5. MEB bir yanda dershaneleri kapatırken diğer yanda Ölçme ve Değerlendirme Genel Müdürlüğü ihdas etmektedir. Yani sınavdan sorumlu genel müdürlük kurulması talep edilmektedir. Temel Eğitim bir genel müdürlükle idare edilirken sadece sınavlar için bir genel müdürlük planlanması moda tabirle çok “MANİDARDIR” .
6. KPSS ile yetinmeyen Bakanlık aday öğretmenlerine kadro vermek için sözlü sınavı dayatırken, KPSS’ye girmeyen dershane öğretmenlerine 6 yıl çalışmış olma şartıyla kadro vermeyi vaat etmektedir. Dershane kadrolarının bu şekilde MEB’e kaydırılması ilkin olumlu görülse de süreç içerisinde atanamayan öğretmenlerin sayısını artıracağı gibi norm kadro sorununu da artıracaktır.
7. Grup başkanlıklarının hepsi daire başkanlığına dönüştürülmüştür. Bundan önce de daire başkanlıkları kaldırılmıştı. Şimdi tekrar daire başkanlıklarına dönüldü; görülüyor ki MEB yap-boz oynamaya devam etmektedir.

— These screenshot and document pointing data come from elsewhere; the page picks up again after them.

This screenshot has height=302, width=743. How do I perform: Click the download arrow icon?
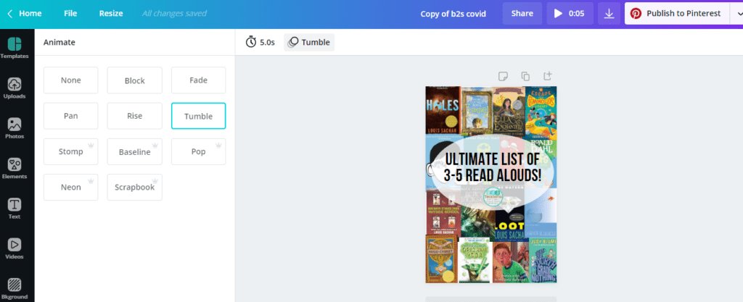coord(609,14)
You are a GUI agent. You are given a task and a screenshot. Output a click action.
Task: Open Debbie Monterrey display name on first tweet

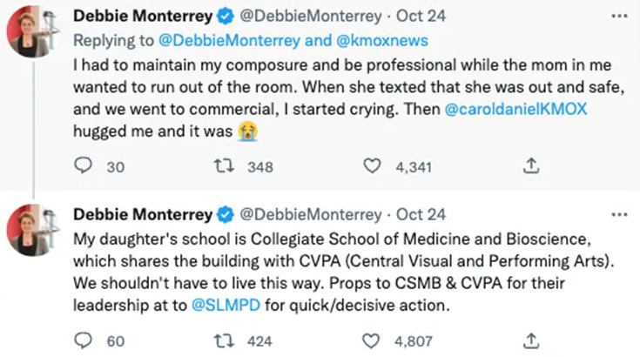coord(142,16)
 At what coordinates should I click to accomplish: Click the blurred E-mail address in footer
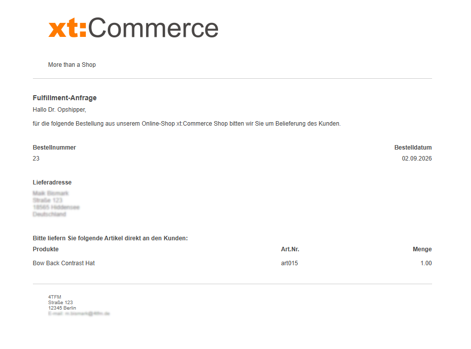pos(79,314)
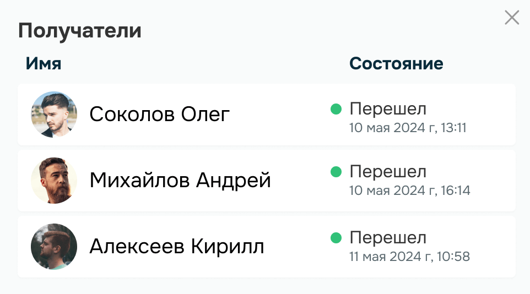Viewport: 530px width, 294px height.
Task: Click the Имя column header
Action: point(44,64)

8. Dikkat edilmesi gereken bir diğer nokta da 14. Madde ile gerekçe kısmında belirtildiği üzere “özel okullarda öğretmenlerin haftalık ders saati sayısının otuz saati geçemeyeceği hükmü ve yöneticilik ve eğitim öğretim hizmeti yapanlara, kıdemlerine göre dengi resmi okullarda ödenen aylık ile sosyal yardım kapsamındaki ek ödeme tutarlarından az ücret verilemeyeceği hükmü yürürlükten kaldırılmıştır”. Bunun sebebi özel okullara yine ve yeni bir ayrıcalık sağlayıp teşvik etmek olabilir diye düşünüyoruz. Ancak asıl önemli nokta, bu hükümler kaldırınca biraz önce ele aldığımız dershanelerle ilgili tasarının 13.maddesinde dershanelerde öğretmenlerin tatillerini bile düşünen, az ücretle çalıştıklarını vurgulayan gerekçe ile kendini gösteren güya “hümanist” yaklaşım özel okullarda geçersiz kalmaktadır. Yani özel okul öğretmeni az ücretle de çok çalışabilir denmektedir!
TÖS’ün KONUYA İLİŞKİN GÖRÜŞÜ
Bu yasa tasarısının bu hali ile kabul edilir yanı olmadığından yasa tasarısının bir an önce TBMM’den çekilmesi gerekmektedir.